I myself have nothing against digital,...as a matter of fact, I own a few digital pieces of gear. I just prefer to use tape.
Yyyyep. Me too.
Yamaha 01X
Yamaha i88x
Presonus Digimax FS
Cubase 4
Tascam 224
The "digital age" is the latest step in a de-evolution of the recording and reproduction in the world of music. Early analog recording mediums lacked fidelity, subjectively speaking...wire, wax, direct-to-disc (not the digital kind) and early pre-AC bias analog tape...yes they all have a
wonderful nostalgic quality, but still no match for sitting in front of the live performance.
When tape and machines had improved and multitracking conventions hadn't taken hold and ensembles recorded live together and channel counts were small and track counts were even smaller...THOSE conventions coupled with the tape medium produced some of the very best music. This is personal taste, period. I don't care if anybody else agrees with me though I know there are plenty who do. Multitracking has changed the way music is produced. It has opened the door to new sounds and ideas. I'm certainly not against these things and the majority of my favorite music was produced through contemporary multitracking conventions, but there is a dramatic shift in the product when you go from live ensemble through single-digit channel counts to 1, 2 or 3 tracks vs 56 x 24 mixers bussing to "unlimited" tracks.
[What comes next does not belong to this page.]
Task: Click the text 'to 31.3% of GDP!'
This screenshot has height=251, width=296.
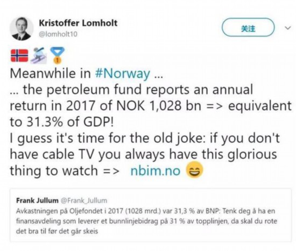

Above I referred to the "de-evolution" of recording and reproduction, and I feel that de-evolution started with multitracking. That changed so many aspects of the recording process to the point that a drumkit was being recorded one drum at a time to maximize track isolation. And has been mentioned a number of times over many threads in the past and in this thread as well, data-compressed digital audio just...sucks. But by in large people just don't hear the "sucky" anymore and sucky is the new "good" and that's all part of the more-more-more drive. By the advent of the digital age the market push for manufacturers of analog tape machines was to produce machines that were lowest noise, lowest distortion, flatest response "as good as digital"..."Transparent"...well as I said before the crown jewel of analog tape is imperfection. Its a mess what the tape is doing to the signal. A lovely non-linear complex mess and shame on us for ever trying to deny what tape is and does in the first place...and now the digital world is trying to emulate that mess.
So I see that era of better fidelity tape machines and equipment combined with limited tracks and live ensemble recording as the pinnacle and we've gone downhill from there in terms of the focal point of how to capture the music, because a huge part of the music is the
mess of an ensemble vibing off of each other and the mic bleed and the complex mess of sound bouncing around the room.
I believe that maximizing the art of capturing that mess in the best way possible is time well spent over tweaking 46 digital tracks with 15 different plugins...and yes some would say that's a "small" multitrack project.
And yes I'm a big ol' hypocrite because
I love multitracking...its a hoot...it is the tool that allows me to be my own ensemble or to get a certain sound that I love from the 70's that
was defined by multitracking. And I've got a 2" 16-track machine, but make no mistake...that's as much about just having a big hurking tape machine...like the fun of driving a muscle-car...I don't really expect to use 16 tracks much when the Ampex MM-1000 is finally ready to operate as such...I just want to see 16 VU meter needles dancing around and to see 2" tape weaving its way through the tape path. And my other excuse is that my tape machine is a freaking dinosaur...the holdback tensions are totally different from beginning to end of the reel...no constant tension on that thing...I feel fortunate to have a tape counter on it as other Ampex machines from around that era didn't have anything...and its the kind of counter with gears and pinions and numbered wheels that go click-click-click...and oh is it a noisy machine...and smelly...and it sure ain't Energy Star compliant...and its got one heckuva head bump and response is diving by 18kHz...its lovingly kludgey and far from perfect. Ahhhhh, my tape machine.
And certainly I didn't always think/feel this way, but I'm glad to be waking up to these things the past few years.